# SCA Promotions wants $7,000,000 back from Lance



## MikeBiker (Mar 9, 2003)

I hope that Lance invested it well.



> A Dallas promotions company that paid Lance Armstrong more than $7 million in bonuses for winning the Tour de France is demanding he return the money. A spokesman for SCA Promotions said Friday the company will send Armstrong a demand letter on Monday now that Armstrong' seven Tour de France titles have been revoked. The company paid Armstrong about $7 million for winning his sixth tour in 2004 and reportedly paid up to $12 million total.


----------



## captain stubbing (Mar 30, 2011)

think it just goes to show how shifty lance was to pull one over on an a insurance company!

they never forget!


----------



## HacO (Jan 25, 2010)

Look like the #%^*#%^ will get away with it.

Dallas promoter demands refund from Armstrong - Yahoo! News


----------



## Salsa_Lover (Jul 6, 2008)

If he refuses to pay back, SCA then could start a procedure for perjury against him right ?


----------



## Doctor Falsetti (Sep 24, 2010)

Settlements based on fraud can be overturned in most states. Add to this that Armstrong committed perjury in the case. Also only $7.5 million were in the settlement. Another $4 million were paid out prior.


----------



## jorgy (Oct 21, 2005)

Salsa_Lover said:


> If he refuses to pay back, SCA then could start a procedure for perjury against him right ?


It's outside the statute of limitations. Armstrong can still plead the fifth, although it has different implications in a civil vs criminal case.


----------



## MR_GRUMPY (Aug 21, 2002)

But he did "win" the TDF in those years. That can't be changed. Record books can be changed, but historical events can't be changed. (unless you live in a "1984" type society).

Also

Correct me if I'm wrong, but wasn't one of the reasons that Armstrong won was because there was no mention of doping in the contract?....Please correct me if I am wrong.
.
.
.


----------



## ronderman (May 17, 2010)

The contract did read winner, but he has, officially, been stripped of it. Also, there is no question he perjured himself.

Either way, it's a mess.


----------



## the_doctor (Dec 27, 2008)

ronderman said:


> The contract did read winner, but he has, officially, been stripped of it. Also, there is no question he perjured himself.
> 
> Either way, it's a mess.


The SCA Lawyer said,previously, that the word of "winner" was qualified with the word of "official." They dropped the case as they could not declare Mr. Armstrong was not the "official winner."

Now, he is no longer the "official winner."

Bill


----------



## Doctor Falsetti (Sep 24, 2010)

jorgy said:


> It's outside the statute of limitations. Armstrong can still plead the fifth, although it has different implications in a civil vs criminal case.

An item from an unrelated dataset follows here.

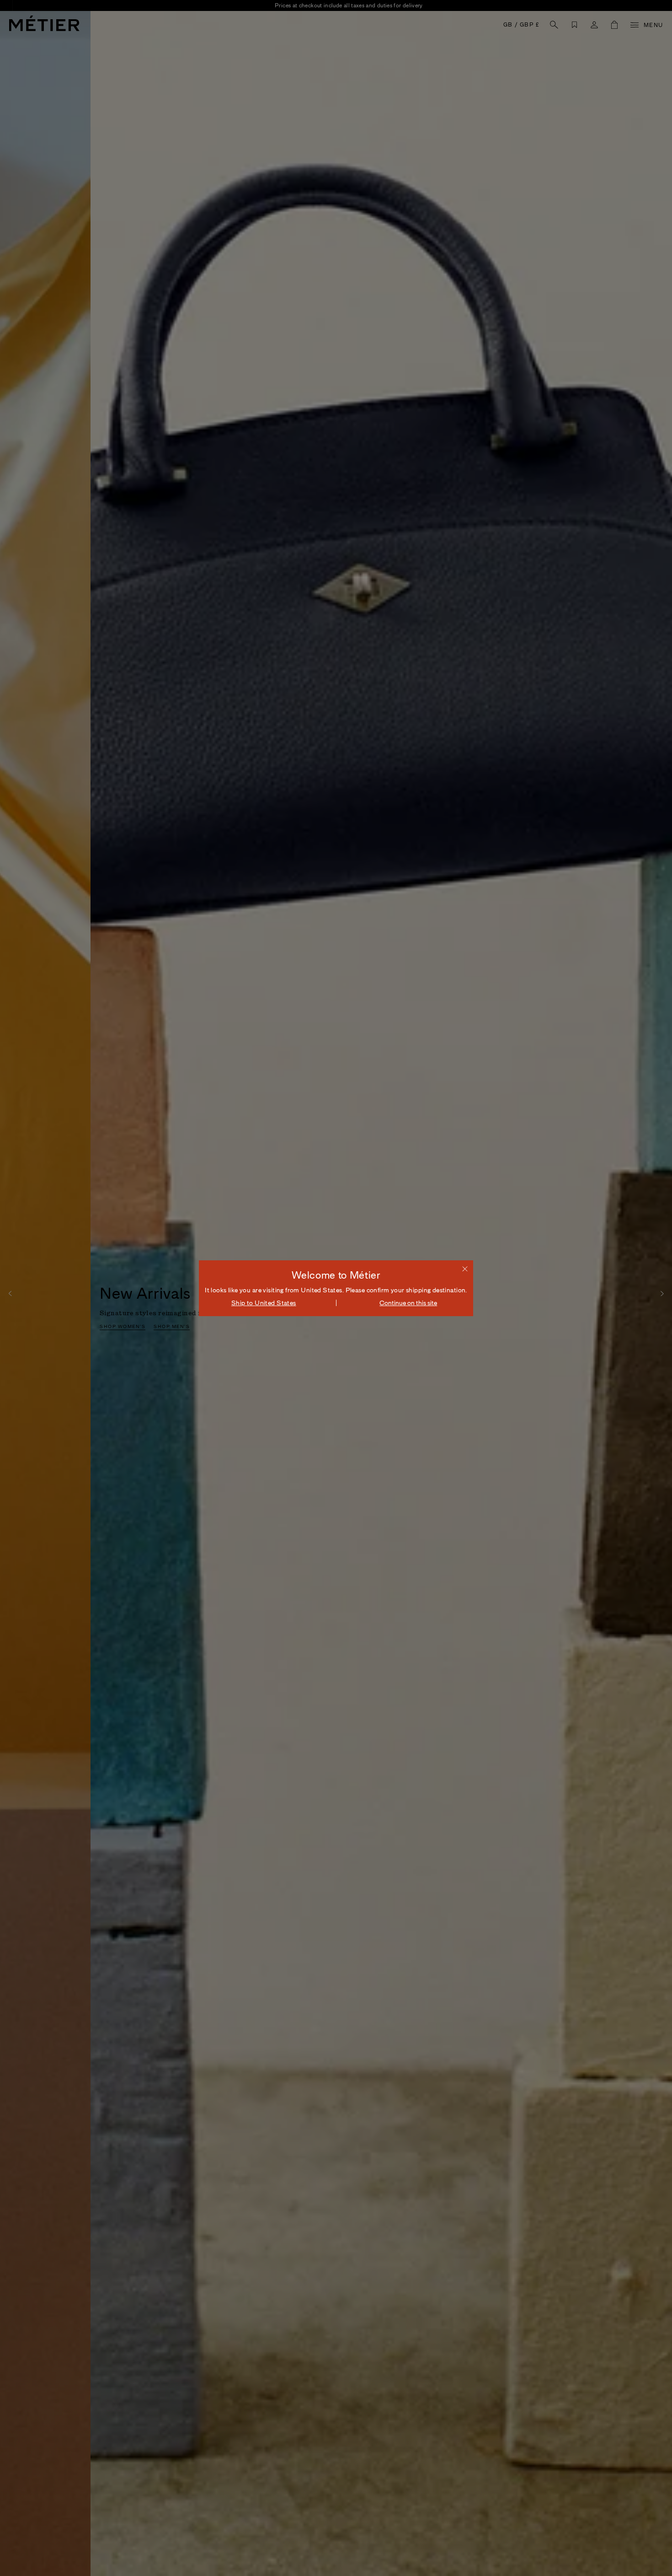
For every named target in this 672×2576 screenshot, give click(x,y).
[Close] (464, 1268)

Give the efforts Armstrong went to cover it up it would be easy to Toll the SOL.....but this does not matter as SCA would not "Charge" Armstrong, that is someone elses job. They would show that Armstrong committed Perjury and Fraud, which are the most common reasons settlements are overturned


----------



## Doctor Falsetti (Sep 24, 2010)

MR_GRUMPY said:


> But he did "win" the TDF in those years. That can't be changed. Record books can be changed, but historical events can't be changed.
> .


Yeah, and Rosie Ruiz won the Boston Marathon :thumbsup:


----------



## ghost6 (Sep 4, 2009)

Doctor Falsetti said:


> Yeah, and Rosie Ruiz won the Boston Marathon :thumbsup:



Illogical comparison, Doctor.


----------



## Doctor Falsetti (Sep 24, 2010)

ghost6 said:


> Illogical comparison, Doctor.


You are right, Armstrong's fraud is far larger then Rosie's


----------



## zoikz (Sep 5, 2003)

Can't imagine that ego goes down lightly. Man's life is over. Guess he'll have to sell a couple mansions.


----------



## mpre53 (Oct 25, 2011)

jorgy said:


> It's outside the statute of limitations. Armstrong can still plead the fifth, although it has different implications in a civil vs criminal case.

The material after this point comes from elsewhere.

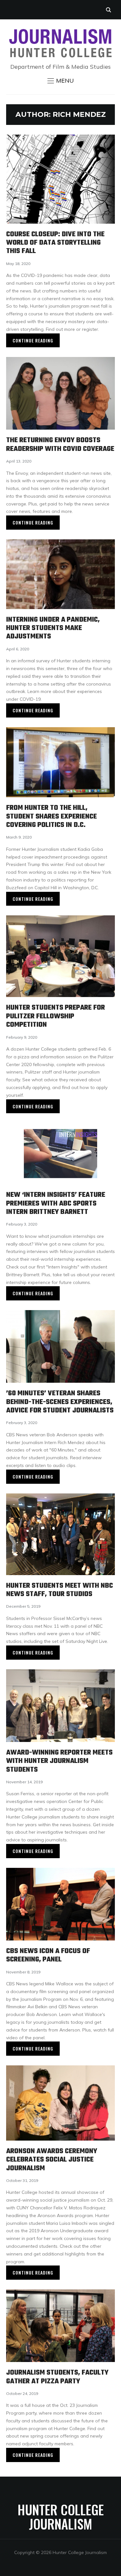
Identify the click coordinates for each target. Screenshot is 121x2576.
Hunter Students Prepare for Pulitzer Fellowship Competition (55, 1016)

Unlike the case in a criminal proceeding, he can be called to the witness stand by the plaintiff. He may plead the fifth, but the court can also direct a judgment for the plaintiff if he refuses to answer questions And if his prior perjury is outside of the statute of limitations, as it probably is, the court may not recognize his privilege. You can only assert a 5th Amendment privilege if an answer can subject you to a criminal prosecution.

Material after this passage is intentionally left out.